The records follow. Filter them to the lines that hold "will".
────────────────────
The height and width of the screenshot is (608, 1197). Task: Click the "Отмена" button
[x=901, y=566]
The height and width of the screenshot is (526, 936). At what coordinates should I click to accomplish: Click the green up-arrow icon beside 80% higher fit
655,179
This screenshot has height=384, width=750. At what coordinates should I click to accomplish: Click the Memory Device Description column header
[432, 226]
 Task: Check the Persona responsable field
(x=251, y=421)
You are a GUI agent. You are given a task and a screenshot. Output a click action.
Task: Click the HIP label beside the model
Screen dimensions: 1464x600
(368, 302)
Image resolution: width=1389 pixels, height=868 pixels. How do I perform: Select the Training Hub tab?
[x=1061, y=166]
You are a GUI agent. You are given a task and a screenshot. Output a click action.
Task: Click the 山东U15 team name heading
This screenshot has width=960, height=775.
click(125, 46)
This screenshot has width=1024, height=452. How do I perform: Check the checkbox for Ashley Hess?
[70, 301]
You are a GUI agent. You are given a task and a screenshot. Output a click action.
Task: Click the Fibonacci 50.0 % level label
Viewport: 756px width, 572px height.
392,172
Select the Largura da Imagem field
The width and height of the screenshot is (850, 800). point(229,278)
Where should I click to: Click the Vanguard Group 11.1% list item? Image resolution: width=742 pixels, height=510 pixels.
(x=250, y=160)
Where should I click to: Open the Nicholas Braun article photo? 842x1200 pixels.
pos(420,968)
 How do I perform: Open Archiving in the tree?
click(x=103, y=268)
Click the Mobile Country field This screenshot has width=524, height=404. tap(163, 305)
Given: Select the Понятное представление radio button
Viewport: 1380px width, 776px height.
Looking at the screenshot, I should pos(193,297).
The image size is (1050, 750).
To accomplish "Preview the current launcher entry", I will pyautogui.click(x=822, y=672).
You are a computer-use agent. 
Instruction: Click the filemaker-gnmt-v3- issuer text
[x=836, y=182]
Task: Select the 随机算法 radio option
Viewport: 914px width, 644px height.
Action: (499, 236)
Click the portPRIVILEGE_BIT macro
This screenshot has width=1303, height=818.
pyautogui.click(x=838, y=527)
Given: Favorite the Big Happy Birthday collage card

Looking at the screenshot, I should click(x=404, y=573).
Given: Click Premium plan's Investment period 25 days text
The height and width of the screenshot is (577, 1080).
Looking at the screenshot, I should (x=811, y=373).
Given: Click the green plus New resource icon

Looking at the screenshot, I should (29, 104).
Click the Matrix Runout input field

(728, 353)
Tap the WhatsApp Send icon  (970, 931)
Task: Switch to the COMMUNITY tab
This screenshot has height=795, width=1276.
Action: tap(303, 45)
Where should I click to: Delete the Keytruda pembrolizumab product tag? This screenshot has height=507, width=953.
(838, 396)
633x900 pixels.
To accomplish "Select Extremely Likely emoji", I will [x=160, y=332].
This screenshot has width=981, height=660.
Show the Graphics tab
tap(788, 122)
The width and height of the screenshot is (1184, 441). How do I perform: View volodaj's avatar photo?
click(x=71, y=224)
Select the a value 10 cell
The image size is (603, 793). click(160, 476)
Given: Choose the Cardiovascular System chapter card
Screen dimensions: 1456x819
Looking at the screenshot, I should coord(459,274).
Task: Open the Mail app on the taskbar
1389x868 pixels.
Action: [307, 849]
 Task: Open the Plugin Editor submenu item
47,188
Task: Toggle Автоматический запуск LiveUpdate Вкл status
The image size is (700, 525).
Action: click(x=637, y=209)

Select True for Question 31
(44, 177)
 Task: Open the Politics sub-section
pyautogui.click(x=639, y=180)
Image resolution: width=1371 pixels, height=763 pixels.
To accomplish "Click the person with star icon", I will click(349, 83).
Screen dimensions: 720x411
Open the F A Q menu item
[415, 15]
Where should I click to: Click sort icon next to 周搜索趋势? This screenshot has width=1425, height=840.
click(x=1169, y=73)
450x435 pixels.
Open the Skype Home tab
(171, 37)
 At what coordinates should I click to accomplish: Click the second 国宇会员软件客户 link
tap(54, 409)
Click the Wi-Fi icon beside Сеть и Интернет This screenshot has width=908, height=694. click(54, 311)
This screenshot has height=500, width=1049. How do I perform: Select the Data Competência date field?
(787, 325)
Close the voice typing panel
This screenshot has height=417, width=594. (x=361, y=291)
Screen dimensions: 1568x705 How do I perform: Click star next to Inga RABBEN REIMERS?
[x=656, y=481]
────────────────────
§ **Solution for this problem**
To accomplish "Preview the current launcher entry", I will pyautogui.click(x=822, y=672).
To accomplish "Select Extremely Likely emoji", I will [x=160, y=332].
To accomplish "Click the person with star icon", I will click(349, 83).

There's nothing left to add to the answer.